EXCERPTED DATA:
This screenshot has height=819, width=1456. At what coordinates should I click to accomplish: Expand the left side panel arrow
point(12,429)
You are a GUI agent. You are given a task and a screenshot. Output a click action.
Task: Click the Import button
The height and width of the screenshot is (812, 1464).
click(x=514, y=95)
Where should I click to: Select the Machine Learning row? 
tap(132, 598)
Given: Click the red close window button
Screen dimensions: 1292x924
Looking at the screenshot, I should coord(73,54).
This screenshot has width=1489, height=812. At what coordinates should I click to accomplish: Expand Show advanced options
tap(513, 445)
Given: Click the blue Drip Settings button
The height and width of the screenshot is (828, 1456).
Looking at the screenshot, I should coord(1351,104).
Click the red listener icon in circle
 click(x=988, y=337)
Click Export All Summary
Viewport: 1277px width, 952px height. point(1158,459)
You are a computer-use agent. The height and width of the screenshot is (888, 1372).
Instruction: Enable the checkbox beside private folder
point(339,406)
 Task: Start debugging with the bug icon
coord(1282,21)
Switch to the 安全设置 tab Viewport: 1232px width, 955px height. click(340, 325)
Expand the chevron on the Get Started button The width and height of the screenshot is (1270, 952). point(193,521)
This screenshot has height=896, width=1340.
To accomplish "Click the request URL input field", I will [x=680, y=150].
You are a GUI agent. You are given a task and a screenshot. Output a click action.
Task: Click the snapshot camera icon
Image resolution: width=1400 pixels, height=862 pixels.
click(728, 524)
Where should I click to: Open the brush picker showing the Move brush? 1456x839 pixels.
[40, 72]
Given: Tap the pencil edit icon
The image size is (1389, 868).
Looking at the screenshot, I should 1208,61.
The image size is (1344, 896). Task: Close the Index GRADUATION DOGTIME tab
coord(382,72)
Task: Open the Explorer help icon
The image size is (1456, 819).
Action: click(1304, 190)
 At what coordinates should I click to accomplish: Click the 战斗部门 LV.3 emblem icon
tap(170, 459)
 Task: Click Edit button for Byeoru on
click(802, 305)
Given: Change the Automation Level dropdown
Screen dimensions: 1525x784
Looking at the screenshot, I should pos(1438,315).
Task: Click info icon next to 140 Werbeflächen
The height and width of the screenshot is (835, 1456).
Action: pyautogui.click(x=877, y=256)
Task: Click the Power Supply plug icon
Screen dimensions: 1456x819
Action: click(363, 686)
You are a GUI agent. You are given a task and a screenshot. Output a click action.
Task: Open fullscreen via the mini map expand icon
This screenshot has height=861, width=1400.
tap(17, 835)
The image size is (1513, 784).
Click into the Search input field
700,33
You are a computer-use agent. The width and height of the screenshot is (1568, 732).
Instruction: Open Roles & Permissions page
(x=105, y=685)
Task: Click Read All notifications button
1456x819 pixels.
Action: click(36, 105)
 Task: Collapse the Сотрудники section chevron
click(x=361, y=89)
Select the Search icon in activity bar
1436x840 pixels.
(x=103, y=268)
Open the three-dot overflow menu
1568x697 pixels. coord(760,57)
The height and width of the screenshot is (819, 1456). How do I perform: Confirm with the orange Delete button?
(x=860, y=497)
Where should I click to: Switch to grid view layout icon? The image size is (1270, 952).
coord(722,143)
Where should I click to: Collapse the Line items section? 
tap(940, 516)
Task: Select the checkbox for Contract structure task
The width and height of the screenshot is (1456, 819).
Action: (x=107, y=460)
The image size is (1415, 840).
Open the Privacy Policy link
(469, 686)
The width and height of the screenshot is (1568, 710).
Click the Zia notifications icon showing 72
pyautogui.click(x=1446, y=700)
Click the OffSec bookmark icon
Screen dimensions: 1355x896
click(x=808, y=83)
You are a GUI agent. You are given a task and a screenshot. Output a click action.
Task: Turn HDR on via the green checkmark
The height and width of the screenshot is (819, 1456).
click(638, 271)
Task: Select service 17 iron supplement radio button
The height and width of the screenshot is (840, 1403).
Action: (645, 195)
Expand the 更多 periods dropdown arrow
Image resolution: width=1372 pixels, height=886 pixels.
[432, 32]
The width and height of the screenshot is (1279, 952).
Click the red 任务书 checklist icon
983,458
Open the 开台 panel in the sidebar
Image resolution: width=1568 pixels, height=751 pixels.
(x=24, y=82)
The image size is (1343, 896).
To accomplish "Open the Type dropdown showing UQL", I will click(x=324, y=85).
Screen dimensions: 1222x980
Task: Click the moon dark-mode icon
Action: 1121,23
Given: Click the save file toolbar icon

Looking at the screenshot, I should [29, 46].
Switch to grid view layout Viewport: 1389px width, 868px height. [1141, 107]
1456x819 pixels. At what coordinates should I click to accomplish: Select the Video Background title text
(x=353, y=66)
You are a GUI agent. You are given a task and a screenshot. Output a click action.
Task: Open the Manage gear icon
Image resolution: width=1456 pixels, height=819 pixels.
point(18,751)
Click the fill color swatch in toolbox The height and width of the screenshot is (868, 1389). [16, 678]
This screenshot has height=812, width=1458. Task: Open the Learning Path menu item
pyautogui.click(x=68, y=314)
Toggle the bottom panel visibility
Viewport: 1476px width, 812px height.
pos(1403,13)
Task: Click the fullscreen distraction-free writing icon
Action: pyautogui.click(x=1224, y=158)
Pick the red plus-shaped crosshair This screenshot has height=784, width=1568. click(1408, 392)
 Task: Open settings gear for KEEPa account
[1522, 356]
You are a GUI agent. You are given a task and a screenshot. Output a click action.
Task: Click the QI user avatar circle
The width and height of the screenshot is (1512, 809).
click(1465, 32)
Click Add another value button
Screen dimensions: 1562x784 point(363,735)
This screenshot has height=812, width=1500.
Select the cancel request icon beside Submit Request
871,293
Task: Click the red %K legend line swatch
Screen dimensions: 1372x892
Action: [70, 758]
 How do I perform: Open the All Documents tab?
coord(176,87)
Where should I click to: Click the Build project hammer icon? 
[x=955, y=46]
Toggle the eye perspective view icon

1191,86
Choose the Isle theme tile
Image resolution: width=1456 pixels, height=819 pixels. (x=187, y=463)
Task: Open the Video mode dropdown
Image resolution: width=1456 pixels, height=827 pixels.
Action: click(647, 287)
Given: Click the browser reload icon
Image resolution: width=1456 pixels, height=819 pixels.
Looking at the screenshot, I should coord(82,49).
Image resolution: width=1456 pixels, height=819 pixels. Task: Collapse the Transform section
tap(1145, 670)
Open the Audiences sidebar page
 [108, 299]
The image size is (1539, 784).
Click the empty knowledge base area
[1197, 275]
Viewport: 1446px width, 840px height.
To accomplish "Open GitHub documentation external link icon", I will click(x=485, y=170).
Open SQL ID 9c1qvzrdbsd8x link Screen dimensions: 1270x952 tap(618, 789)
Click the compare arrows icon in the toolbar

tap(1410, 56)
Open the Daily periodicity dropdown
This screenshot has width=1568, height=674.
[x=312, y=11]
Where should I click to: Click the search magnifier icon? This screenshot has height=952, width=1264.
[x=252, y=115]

DIRECTIONS FOR THIS TASK:
All of the data above must be set down again exactly.

YOUR SOLUTION:
This screenshot has height=819, width=1456. At what coordinates should I click to accomplish: Expand the left side panel arrow
point(12,429)
You are a GUI agent. You are given a task and a screenshot. Output a click action.
Task: Click the Import button
The height and width of the screenshot is (812, 1464).
click(x=514, y=95)
Where should I click to: Select the Machine Learning row? 
tap(132, 598)
Given: Click the red close window button
Screen dimensions: 1292x924
Looking at the screenshot, I should coord(73,54).
This screenshot has width=1489, height=812. At what coordinates should I click to accomplish: Expand Show advanced options
tap(513, 445)
Given: Click the blue Drip Settings button
The height and width of the screenshot is (828, 1456).
Looking at the screenshot, I should coord(1351,104).
Click the red listener icon in circle
 click(x=988, y=337)
Click Export All Summary
Viewport: 1277px width, 952px height. point(1158,459)
You are a computer-use agent. The height and width of the screenshot is (888, 1372).
Instruction: Enable the checkbox beside private folder
point(339,406)
 Task: Start debugging with the bug icon
coord(1282,21)
Switch to the 安全设置 tab Viewport: 1232px width, 955px height. click(340, 325)
Expand the chevron on the Get Started button The width and height of the screenshot is (1270, 952). point(193,521)
This screenshot has height=896, width=1340.
To accomplish "Click the request URL input field", I will [x=680, y=150].
You are a GUI agent. You are given a task and a screenshot. Output a click action.
Task: Click the snapshot camera icon
Image resolution: width=1400 pixels, height=862 pixels.
click(728, 524)
Where should I click to: Open the brush picker showing the Move brush? 1456x839 pixels.
[40, 72]
Given: Tap the pencil edit icon
The image size is (1389, 868).
Looking at the screenshot, I should 1208,61.
The image size is (1344, 896). Task: Close the Index GRADUATION DOGTIME tab
coord(382,72)
Task: Open the Explorer help icon
The image size is (1456, 819).
Action: click(1304, 190)
 At what coordinates should I click to accomplish: Click the 战斗部门 LV.3 emblem icon
tap(170, 459)
 Task: Click Edit button for Byeoru on
click(802, 305)
Given: Change the Automation Level dropdown
Screen dimensions: 1525x784
Looking at the screenshot, I should pos(1438,315).
Task: Click info icon next to 140 Werbeflächen
The height and width of the screenshot is (835, 1456).
Action: pyautogui.click(x=877, y=256)
Task: Click the Power Supply plug icon
Screen dimensions: 1456x819
Action: click(363, 686)
You are a GUI agent. You are given a task and a screenshot. Output a click action.
Task: Open fullscreen via the mini map expand icon
This screenshot has height=861, width=1400.
tap(17, 835)
The image size is (1513, 784).
Click into the Search input field
700,33
You are a computer-use agent. The width and height of the screenshot is (1568, 732).
Instruction: Open Roles & Permissions page
(x=105, y=685)
Task: Click Read All notifications button
1456x819 pixels.
Action: click(36, 105)
 Task: Collapse the Сотрудники section chevron
click(x=361, y=89)
Select the Search icon in activity bar
1436x840 pixels.
(x=103, y=268)
Open the three-dot overflow menu
1568x697 pixels. coord(760,57)
The height and width of the screenshot is (819, 1456). How do I perform: Confirm with the orange Delete button?
(x=860, y=497)
Where should I click to: Switch to grid view layout icon? The image size is (1270, 952).
coord(722,143)
Where should I click to: Collapse the Line items section? 
tap(940, 516)
Task: Select the checkbox for Contract structure task
The width and height of the screenshot is (1456, 819).
Action: (x=107, y=460)
The image size is (1415, 840).
Open the Privacy Policy link
(469, 686)
The width and height of the screenshot is (1568, 710).
Click the Zia notifications icon showing 72
pyautogui.click(x=1446, y=700)
Click the OffSec bookmark icon
Screen dimensions: 1355x896
click(x=808, y=83)
You are a GUI agent. You are given a task and a screenshot. Output a click action.
Task: Turn HDR on via the green checkmark
The height and width of the screenshot is (819, 1456).
click(638, 271)
Task: Select service 17 iron supplement radio button
The height and width of the screenshot is (840, 1403).
Action: (645, 195)
Expand the 更多 periods dropdown arrow
Image resolution: width=1372 pixels, height=886 pixels.
[432, 32]
The width and height of the screenshot is (1279, 952).
Click the red 任务书 checklist icon
983,458
Open the 开台 panel in the sidebar
Image resolution: width=1568 pixels, height=751 pixels.
(x=24, y=82)
The image size is (1343, 896).
To accomplish "Open the Type dropdown showing UQL", I will click(x=324, y=85).
Screen dimensions: 1222x980
Task: Click the moon dark-mode icon
Action: 1121,23
Given: Click the save file toolbar icon

Looking at the screenshot, I should [29, 46].
Switch to grid view layout Viewport: 1389px width, 868px height. [1141, 107]
1456x819 pixels. At what coordinates should I click to accomplish: Select the Video Background title text
(x=353, y=66)
You are a GUI agent. You are given a task and a screenshot. Output a click action.
Task: Open the Manage gear icon
Image resolution: width=1456 pixels, height=819 pixels.
point(18,751)
Click the fill color swatch in toolbox The height and width of the screenshot is (868, 1389). [16, 678]
This screenshot has height=812, width=1458. Task: Open the Learning Path menu item
pyautogui.click(x=68, y=314)
Toggle the bottom panel visibility
Viewport: 1476px width, 812px height.
pos(1403,13)
Task: Click the fullscreen distraction-free writing icon
Action: pyautogui.click(x=1224, y=158)
Pick the red plus-shaped crosshair This screenshot has height=784, width=1568. click(1408, 392)
 Task: Open settings gear for KEEPa account
[1522, 356]
You are a GUI agent. You are given a task and a screenshot. Output a click action.
Task: Click the QI user avatar circle
The width and height of the screenshot is (1512, 809).
click(1465, 32)
Click Add another value button
Screen dimensions: 1562x784 point(363,735)
This screenshot has height=812, width=1500.
Select the cancel request icon beside Submit Request
871,293
Task: Click the red %K legend line swatch
Screen dimensions: 1372x892
Action: [70, 758]
 How do I perform: Open the All Documents tab?
coord(176,87)
Where should I click to: Click the Build project hammer icon? 
[x=955, y=46]
Toggle the eye perspective view icon

1191,86
Choose the Isle theme tile
Image resolution: width=1456 pixels, height=819 pixels. (x=187, y=463)
Task: Open the Video mode dropdown
Image resolution: width=1456 pixels, height=827 pixels.
Action: click(647, 287)
Given: Click the browser reload icon
Image resolution: width=1456 pixels, height=819 pixels.
Looking at the screenshot, I should coord(82,49).
Image resolution: width=1456 pixels, height=819 pixels. Task: Collapse the Transform section
tap(1145, 670)
Open the Audiences sidebar page
 [108, 299]
The image size is (1539, 784).
Click the empty knowledge base area
[1197, 275]
Viewport: 1446px width, 840px height.
To accomplish "Open GitHub documentation external link icon", I will click(x=485, y=170).
Open SQL ID 9c1qvzrdbsd8x link Screen dimensions: 1270x952 tap(618, 789)
Click the compare arrows icon in the toolbar

tap(1410, 56)
Open the Daily periodicity dropdown
This screenshot has width=1568, height=674.
[x=312, y=11]
Where should I click to: Click the search magnifier icon? This screenshot has height=952, width=1264.
[x=252, y=115]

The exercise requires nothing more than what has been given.